What is the rhetorical triangle? How is it used to craft a compelling argument?
The rhetorical triangle is a three-pronged strategy for persuasive communication, attributed to the Ancient Greek philosopher Aristotle. The three points of the triangle are Logos, Ethos, and Pathos. These three concepts are also known as the three rhetorical appeals. Logos is perhaps the most straightforward of the three. It is an appeal to logic and reason. In an academic paper, this refers to the facts themselves - the data, the details, the statistics, and the how coherently they are employed. Ethos appeals to the character of the writer or speaker. Basically, it means establishing that you're qualified and credible! This could involve listing one's credentials or personal experiences in a subject area. For example, if you're writing a paper about Shakespeare, readers will be likely to trust your opinion if you've performed with the Royal Shakespeare Company or have a PhD in English Literature. Pathos seeks to engage an audience's emotions, desires, or values. We see this in advertisements in which groups of young people smile and laugh while holding a product, subliminally linking the product to youth, happiness, and positive relationships. That said, appeals to Pathos are not always so underhanded! Pathos could also be a personal anecdote that encourages your audience to empathize with you or someone for whom the subject is relevant. Incorporating the three points of the rhetorical triangle is one of the simplest ways of constructing an argument that is not only logically sound, but persuasive to readers. A balanced, harmonious use of these three elements makes for an effective piece of writing.
In Act 3, Scene 2 of Julius Caesar, why is Marc Antony's speech ultimately more compelling than Brutus's?
Brutus makes a logical, cogent argument for why he had to kill Caesar. His language is simple and clear, but not very forceful or evocative. Marc Antony, on the other hand, fills his speech with vivid imagery. In particular, he makes frequent references to the morbid details of Caesar's death, invoking his bones, his funeral, and his coffin. He conjures up scenes of Caesar weeping and mildly refusing to accept a kingly crown. These images move the audience to the primal emotions of horror and pity, overpowering Brutus's logic with raw emotion.
In Henrik Ibsen's A Doll's House, what does Torvald's outburst in Act Three reveal about his character?
Torvald explodes at Nora after discovering that she forged her father's signature. The fact that she did so to save his life doesn't seem to matter - he clearly sees what she has done as a disgusting and unforgivable act. However, when he discovers that his professional rival Krogstad does not intend to blackmail him using this knowledge, Torvald's demeanor abruptly changes.
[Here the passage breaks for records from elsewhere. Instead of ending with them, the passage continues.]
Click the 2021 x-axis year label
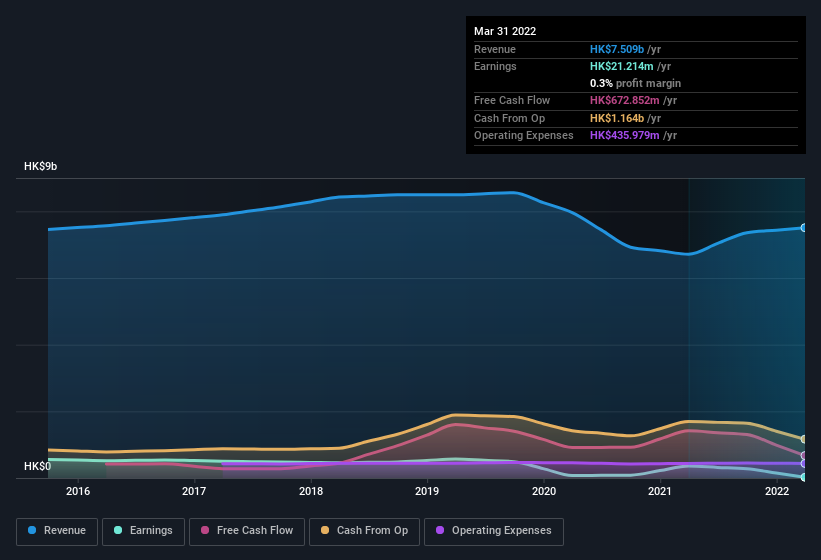821x560 pixels. click(660, 491)
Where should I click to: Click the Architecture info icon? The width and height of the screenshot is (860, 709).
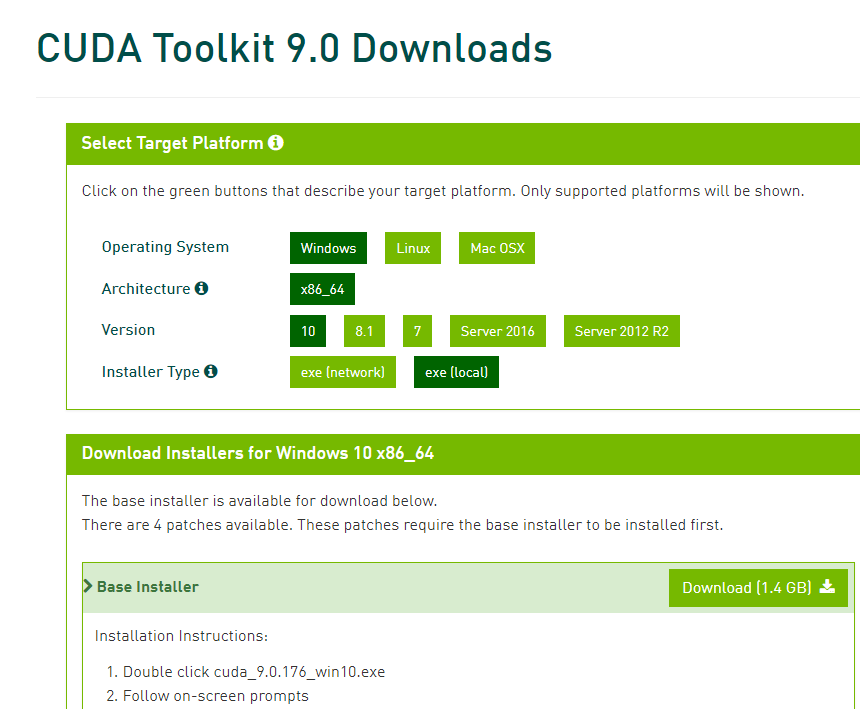[x=201, y=289]
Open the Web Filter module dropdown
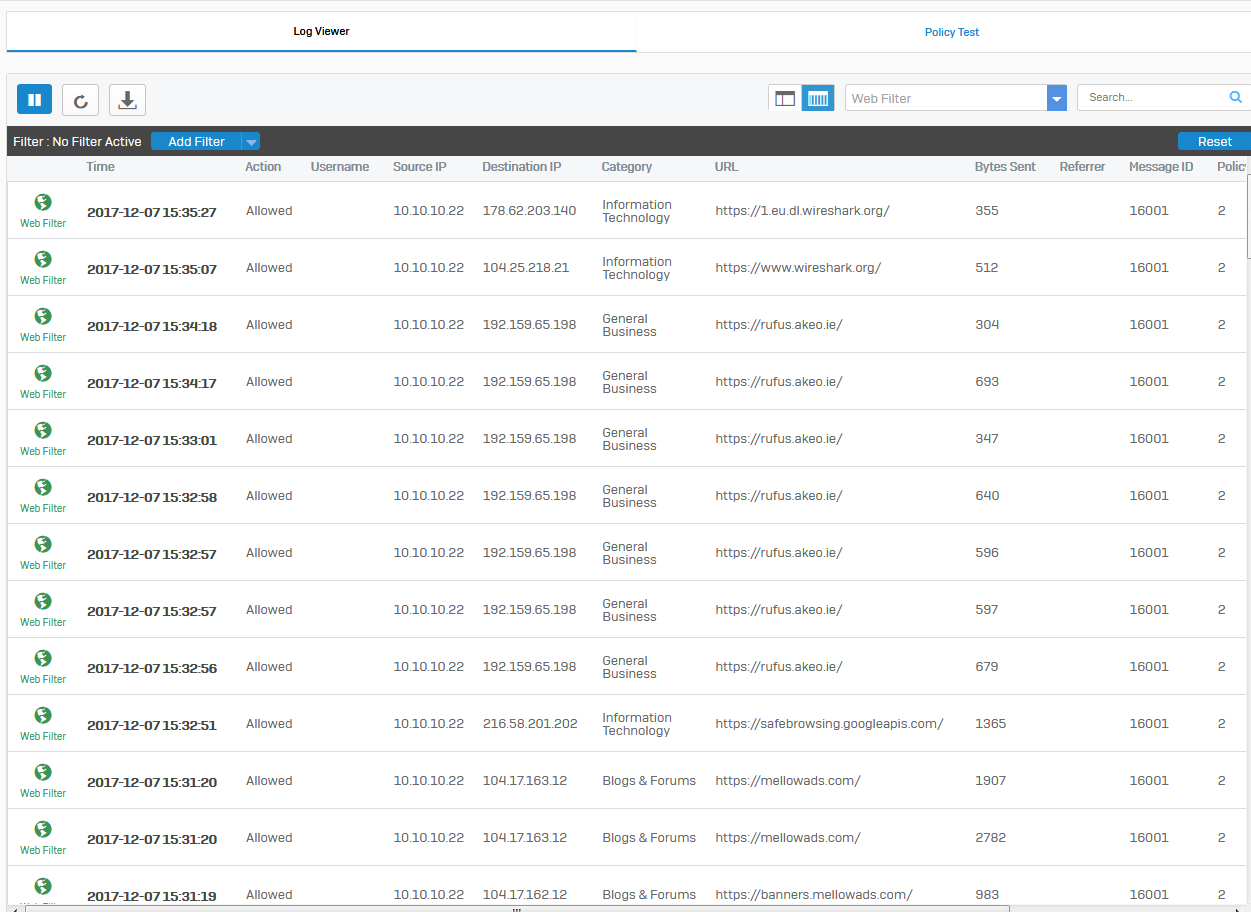 [1056, 98]
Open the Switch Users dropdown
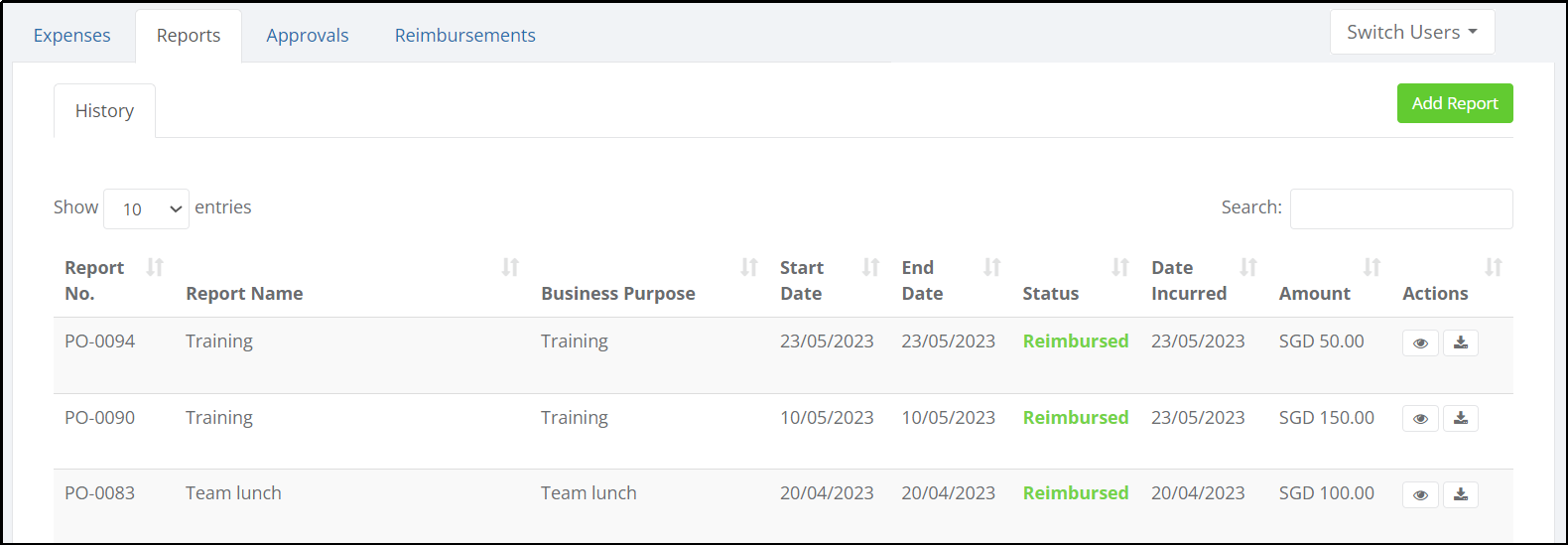This screenshot has width=1568, height=545. click(x=1412, y=32)
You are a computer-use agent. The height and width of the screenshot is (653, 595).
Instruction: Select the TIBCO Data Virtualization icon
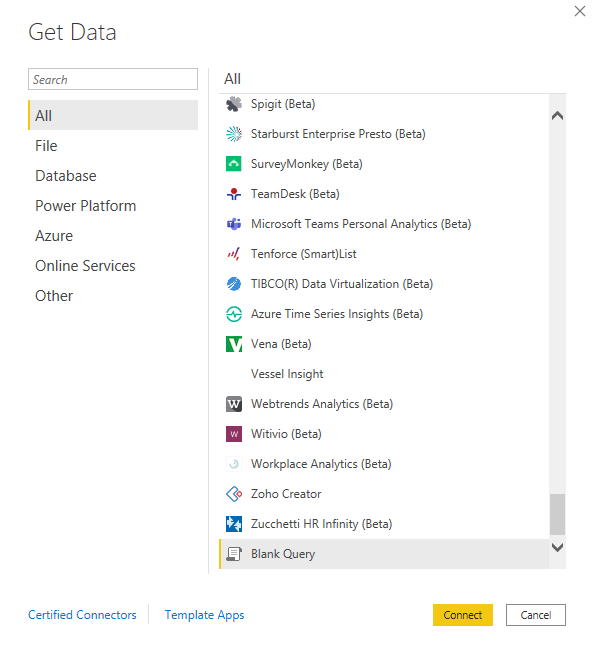point(234,284)
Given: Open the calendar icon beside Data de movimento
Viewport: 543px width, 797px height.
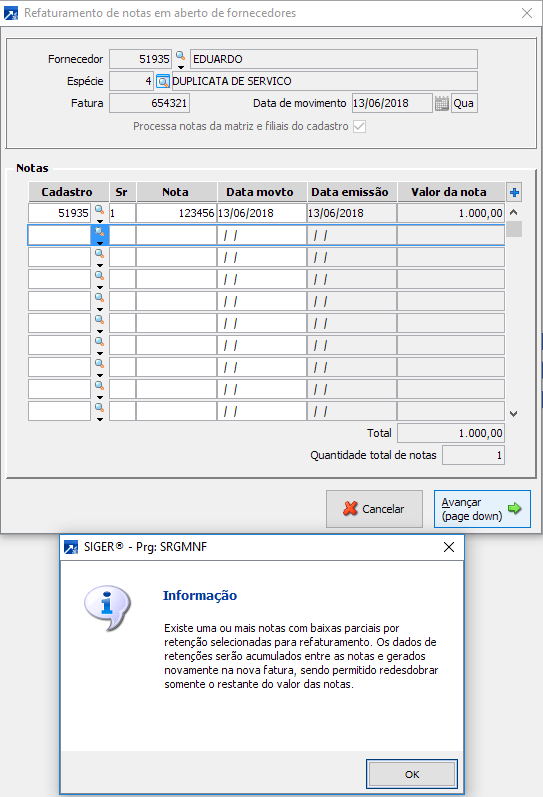Looking at the screenshot, I should tap(441, 103).
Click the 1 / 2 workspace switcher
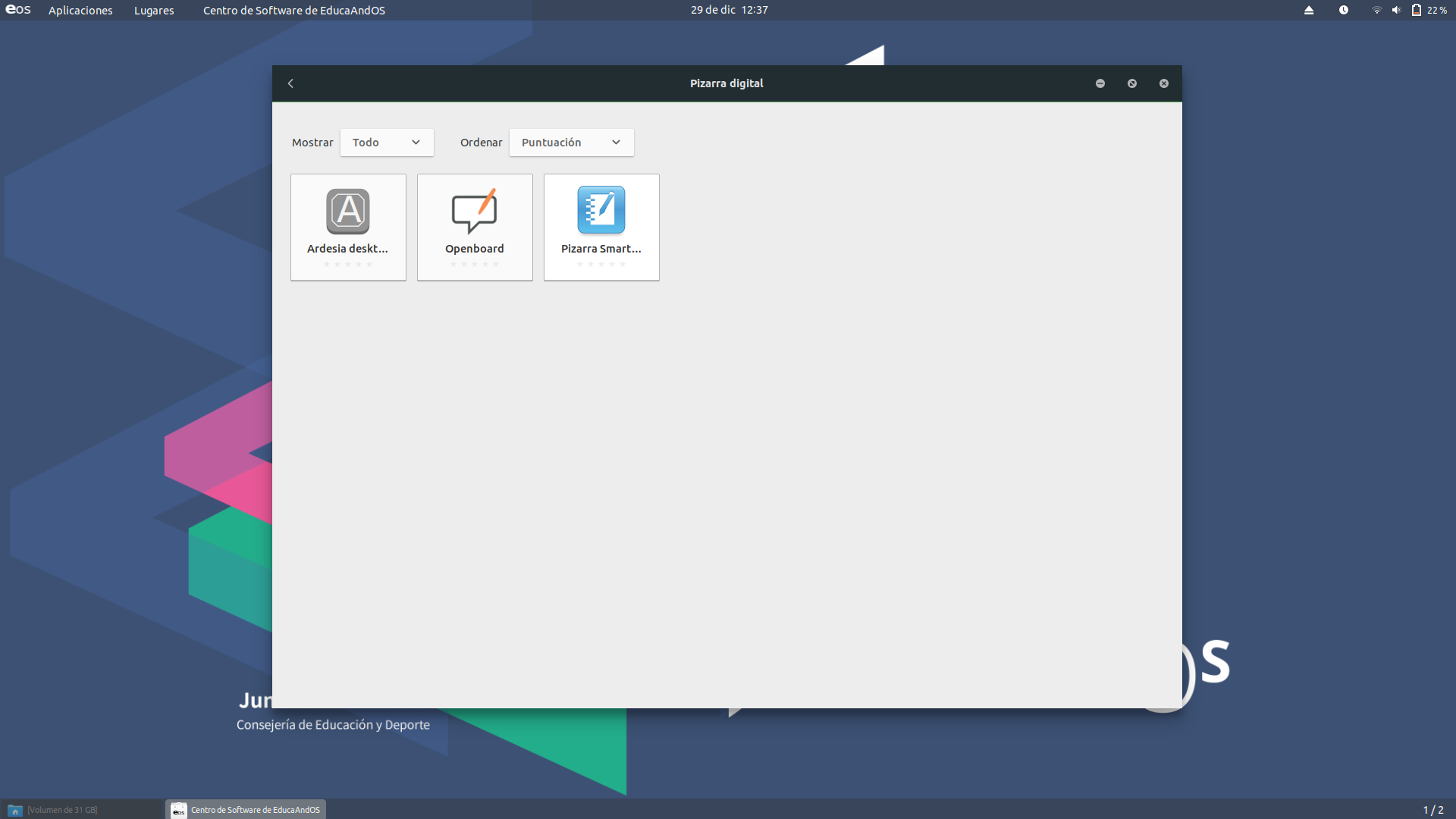This screenshot has width=1456, height=819. click(1432, 810)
He launches into a florid speech where he likens Nora to a songbird that he has saved from a hawk. This sudden and short-lived outburst shows that Torvald only loves his wife insofar as she does not interfere with his professional goals or tarnish his reputation. As evidenced by his personification of Nora as a vulnerable songbird, he is deeply uncomfortable with any show of disobedience or autonomy in his wife. Unwittingly, he has exposed the shallowness of his feelings for Nora, and the fundamental performativity of their relationship.